*** Opening of Input data ***
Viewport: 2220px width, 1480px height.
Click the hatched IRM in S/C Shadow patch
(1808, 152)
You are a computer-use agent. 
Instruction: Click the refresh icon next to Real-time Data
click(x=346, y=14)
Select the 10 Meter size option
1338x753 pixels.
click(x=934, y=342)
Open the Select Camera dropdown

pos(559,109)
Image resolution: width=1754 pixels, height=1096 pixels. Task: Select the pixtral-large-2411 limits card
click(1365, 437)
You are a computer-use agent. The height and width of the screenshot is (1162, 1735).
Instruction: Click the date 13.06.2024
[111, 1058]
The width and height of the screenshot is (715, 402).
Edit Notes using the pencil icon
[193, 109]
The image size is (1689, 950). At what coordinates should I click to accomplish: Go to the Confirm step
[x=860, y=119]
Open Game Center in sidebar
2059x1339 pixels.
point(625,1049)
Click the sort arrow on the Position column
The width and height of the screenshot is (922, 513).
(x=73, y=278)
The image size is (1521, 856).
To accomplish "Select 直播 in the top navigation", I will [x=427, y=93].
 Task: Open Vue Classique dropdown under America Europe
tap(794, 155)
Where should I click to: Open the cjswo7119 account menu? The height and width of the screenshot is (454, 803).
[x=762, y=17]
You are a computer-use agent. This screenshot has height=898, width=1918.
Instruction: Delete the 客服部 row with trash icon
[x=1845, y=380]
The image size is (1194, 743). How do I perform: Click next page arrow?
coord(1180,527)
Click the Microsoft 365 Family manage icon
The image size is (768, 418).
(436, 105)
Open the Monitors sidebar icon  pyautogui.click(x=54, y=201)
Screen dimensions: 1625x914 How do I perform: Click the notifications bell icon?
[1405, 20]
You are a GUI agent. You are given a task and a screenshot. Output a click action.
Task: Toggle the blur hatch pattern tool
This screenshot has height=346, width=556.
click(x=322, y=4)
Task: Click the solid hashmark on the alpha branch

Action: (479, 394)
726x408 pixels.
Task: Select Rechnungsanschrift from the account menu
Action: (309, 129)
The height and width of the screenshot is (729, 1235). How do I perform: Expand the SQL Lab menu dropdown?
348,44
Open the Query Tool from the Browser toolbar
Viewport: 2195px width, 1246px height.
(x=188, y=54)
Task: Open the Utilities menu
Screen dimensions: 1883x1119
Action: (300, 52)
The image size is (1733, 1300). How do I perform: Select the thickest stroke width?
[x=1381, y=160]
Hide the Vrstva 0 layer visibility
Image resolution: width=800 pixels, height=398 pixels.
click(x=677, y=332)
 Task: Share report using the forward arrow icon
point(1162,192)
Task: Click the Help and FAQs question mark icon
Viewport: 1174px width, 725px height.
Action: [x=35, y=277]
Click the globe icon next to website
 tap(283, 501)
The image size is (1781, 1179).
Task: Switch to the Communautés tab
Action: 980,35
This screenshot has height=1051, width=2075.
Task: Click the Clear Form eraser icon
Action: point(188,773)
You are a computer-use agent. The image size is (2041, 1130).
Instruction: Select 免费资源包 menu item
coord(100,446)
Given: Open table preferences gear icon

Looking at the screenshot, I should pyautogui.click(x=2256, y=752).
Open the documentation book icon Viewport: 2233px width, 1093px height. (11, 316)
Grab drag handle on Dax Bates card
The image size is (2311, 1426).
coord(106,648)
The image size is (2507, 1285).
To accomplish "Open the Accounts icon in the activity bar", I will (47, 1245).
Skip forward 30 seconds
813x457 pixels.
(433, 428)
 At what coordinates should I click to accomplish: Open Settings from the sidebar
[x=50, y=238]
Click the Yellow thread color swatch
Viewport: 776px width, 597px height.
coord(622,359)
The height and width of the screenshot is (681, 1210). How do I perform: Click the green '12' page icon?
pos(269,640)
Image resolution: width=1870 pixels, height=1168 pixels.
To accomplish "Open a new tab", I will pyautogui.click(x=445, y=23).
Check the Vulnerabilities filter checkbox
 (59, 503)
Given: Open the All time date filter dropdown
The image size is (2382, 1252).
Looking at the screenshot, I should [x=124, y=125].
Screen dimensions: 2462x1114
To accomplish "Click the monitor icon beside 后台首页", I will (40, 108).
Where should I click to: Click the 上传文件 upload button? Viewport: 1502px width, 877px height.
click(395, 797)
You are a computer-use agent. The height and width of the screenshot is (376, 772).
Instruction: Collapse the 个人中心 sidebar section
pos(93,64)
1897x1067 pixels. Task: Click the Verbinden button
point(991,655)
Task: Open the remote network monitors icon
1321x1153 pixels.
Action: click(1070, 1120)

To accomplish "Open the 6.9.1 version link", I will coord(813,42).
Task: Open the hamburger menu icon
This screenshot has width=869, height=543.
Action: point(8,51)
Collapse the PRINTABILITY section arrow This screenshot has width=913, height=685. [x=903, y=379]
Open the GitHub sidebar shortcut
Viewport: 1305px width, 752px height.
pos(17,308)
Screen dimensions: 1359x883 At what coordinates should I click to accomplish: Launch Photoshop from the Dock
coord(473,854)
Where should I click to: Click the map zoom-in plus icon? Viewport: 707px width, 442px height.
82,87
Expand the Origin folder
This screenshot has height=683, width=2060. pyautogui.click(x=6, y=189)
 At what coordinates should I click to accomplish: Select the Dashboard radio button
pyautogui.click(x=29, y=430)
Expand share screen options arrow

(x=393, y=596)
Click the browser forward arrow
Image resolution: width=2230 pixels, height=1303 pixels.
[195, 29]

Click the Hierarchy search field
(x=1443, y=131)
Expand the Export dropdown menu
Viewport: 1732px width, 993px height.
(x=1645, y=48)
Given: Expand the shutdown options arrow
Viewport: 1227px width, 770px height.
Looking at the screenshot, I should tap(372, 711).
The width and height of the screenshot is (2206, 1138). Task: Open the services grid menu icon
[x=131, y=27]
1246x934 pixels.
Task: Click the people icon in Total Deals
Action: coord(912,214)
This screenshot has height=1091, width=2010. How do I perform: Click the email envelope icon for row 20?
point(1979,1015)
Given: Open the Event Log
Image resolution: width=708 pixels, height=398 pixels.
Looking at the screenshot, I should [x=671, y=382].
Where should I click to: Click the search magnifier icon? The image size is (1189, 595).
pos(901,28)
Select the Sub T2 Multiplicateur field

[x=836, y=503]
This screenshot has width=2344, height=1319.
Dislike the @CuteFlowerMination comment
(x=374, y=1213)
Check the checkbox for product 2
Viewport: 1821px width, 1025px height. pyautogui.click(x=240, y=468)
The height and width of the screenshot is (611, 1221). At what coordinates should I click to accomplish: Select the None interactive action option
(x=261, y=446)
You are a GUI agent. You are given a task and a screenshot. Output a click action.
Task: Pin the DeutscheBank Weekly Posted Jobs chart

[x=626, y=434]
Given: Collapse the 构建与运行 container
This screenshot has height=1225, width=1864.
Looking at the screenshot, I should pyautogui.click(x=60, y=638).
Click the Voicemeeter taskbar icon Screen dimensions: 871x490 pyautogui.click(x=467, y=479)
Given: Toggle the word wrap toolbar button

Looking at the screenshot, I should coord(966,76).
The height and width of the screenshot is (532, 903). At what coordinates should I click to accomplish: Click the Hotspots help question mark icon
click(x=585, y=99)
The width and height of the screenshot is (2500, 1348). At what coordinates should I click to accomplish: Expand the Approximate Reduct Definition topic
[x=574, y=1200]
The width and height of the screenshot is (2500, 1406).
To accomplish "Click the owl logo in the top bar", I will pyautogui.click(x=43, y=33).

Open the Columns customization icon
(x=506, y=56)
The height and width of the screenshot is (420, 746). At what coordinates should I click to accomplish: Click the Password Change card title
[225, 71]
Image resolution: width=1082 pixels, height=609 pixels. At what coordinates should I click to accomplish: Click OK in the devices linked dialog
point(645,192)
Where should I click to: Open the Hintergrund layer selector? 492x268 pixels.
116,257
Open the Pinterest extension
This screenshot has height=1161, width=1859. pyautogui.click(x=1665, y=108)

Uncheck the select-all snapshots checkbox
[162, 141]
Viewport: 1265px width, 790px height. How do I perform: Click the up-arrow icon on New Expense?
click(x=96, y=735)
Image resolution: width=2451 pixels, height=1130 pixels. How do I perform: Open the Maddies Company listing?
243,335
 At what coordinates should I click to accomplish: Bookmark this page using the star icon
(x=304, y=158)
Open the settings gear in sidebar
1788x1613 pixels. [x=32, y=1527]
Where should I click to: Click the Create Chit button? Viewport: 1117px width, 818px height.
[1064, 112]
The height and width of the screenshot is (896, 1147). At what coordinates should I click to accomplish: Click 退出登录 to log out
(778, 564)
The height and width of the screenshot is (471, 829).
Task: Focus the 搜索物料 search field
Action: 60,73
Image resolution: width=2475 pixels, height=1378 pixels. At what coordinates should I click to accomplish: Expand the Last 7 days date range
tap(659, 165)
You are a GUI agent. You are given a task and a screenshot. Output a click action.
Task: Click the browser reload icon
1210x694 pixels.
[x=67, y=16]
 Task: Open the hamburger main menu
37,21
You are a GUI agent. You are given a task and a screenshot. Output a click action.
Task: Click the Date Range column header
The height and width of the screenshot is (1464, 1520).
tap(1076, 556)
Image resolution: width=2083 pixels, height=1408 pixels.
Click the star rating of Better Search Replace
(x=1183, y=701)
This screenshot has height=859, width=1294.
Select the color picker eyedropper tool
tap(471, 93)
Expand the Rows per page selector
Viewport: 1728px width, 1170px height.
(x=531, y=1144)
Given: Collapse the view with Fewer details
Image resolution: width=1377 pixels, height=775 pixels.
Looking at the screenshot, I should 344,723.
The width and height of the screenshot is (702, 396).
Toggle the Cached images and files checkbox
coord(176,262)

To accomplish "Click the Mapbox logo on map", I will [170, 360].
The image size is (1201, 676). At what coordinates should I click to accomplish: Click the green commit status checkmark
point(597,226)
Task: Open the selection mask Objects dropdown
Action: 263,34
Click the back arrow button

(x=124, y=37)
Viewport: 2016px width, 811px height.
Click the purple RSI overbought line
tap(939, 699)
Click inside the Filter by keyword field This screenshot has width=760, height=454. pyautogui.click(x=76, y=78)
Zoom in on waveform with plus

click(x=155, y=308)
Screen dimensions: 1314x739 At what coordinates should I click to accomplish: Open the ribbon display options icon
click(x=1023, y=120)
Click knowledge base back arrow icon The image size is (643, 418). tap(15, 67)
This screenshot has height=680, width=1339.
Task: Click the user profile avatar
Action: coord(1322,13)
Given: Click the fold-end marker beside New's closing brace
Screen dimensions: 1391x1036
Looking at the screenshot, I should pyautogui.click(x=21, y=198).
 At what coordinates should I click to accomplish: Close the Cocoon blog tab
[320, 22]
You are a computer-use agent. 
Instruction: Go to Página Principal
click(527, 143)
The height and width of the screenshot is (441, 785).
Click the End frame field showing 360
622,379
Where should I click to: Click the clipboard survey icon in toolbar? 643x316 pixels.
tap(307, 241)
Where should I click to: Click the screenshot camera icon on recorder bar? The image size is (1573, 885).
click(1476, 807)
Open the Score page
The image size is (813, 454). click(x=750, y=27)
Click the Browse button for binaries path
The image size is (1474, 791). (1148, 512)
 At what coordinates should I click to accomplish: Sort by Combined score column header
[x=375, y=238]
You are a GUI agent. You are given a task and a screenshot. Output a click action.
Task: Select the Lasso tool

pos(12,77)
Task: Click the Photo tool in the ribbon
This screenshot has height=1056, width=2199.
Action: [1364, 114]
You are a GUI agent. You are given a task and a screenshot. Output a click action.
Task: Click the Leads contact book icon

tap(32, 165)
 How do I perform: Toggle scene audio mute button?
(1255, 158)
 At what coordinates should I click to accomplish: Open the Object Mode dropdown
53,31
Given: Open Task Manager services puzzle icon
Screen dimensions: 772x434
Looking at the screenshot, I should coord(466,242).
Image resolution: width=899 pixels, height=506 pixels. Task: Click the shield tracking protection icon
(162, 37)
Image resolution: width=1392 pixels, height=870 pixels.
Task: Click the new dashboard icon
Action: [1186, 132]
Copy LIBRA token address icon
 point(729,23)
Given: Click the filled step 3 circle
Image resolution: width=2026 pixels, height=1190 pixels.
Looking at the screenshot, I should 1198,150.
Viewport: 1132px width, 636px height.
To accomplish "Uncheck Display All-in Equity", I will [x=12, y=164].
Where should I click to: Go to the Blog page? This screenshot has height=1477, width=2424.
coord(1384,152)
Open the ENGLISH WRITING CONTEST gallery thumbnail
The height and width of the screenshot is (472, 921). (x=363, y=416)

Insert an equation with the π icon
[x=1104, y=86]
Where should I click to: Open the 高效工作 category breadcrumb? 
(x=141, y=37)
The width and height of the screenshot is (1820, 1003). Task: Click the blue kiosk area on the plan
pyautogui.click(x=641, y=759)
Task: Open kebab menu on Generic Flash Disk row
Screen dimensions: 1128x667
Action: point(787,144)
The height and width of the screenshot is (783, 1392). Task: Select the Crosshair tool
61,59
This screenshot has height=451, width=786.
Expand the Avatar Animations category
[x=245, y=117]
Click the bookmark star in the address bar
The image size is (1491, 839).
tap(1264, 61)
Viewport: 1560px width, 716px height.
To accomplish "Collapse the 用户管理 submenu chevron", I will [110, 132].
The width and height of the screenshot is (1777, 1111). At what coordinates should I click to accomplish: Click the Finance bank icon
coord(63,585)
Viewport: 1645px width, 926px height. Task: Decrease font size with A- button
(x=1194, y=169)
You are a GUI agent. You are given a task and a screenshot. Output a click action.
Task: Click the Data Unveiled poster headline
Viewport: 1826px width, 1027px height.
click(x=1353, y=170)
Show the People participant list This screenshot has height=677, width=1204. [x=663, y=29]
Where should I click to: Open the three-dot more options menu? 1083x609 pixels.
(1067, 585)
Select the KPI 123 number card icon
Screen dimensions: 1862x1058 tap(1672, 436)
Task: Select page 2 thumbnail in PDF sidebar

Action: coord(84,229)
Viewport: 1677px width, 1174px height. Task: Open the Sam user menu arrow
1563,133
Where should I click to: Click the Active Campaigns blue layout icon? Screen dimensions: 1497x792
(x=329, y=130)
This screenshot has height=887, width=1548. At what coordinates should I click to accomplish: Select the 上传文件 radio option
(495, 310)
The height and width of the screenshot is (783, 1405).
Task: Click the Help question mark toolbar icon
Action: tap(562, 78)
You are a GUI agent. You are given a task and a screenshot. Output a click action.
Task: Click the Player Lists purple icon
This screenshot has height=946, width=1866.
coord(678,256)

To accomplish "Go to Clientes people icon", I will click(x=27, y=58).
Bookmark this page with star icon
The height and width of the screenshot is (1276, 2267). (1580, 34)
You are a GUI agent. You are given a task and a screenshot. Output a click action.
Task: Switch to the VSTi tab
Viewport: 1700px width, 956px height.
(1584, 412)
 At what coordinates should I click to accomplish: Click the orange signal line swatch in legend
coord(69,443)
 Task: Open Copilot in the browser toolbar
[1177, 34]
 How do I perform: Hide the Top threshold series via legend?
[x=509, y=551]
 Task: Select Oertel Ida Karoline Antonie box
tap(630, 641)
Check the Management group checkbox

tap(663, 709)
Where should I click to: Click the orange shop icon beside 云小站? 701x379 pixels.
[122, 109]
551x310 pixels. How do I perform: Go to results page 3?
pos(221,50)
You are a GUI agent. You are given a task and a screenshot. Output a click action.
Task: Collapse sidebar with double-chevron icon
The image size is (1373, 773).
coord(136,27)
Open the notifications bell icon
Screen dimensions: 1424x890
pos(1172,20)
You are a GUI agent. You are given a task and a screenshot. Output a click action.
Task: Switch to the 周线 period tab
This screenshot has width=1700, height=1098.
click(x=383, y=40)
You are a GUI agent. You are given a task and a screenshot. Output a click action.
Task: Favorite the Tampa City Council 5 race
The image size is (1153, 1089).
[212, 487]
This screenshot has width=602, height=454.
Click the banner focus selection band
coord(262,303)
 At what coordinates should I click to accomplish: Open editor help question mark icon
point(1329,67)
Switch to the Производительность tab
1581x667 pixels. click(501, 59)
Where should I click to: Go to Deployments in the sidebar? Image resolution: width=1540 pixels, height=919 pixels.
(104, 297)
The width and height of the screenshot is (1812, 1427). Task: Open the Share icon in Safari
*** Close of Input data ***
# Exercise requirements:
Search the listing for the string "logo". Copy each line where it is found.

# Answer for this exercise:
To accomplish "Click the owl logo in the top bar", I will pyautogui.click(x=43, y=33).
To accomplish "Click the Mapbox logo on map", I will [170, 360].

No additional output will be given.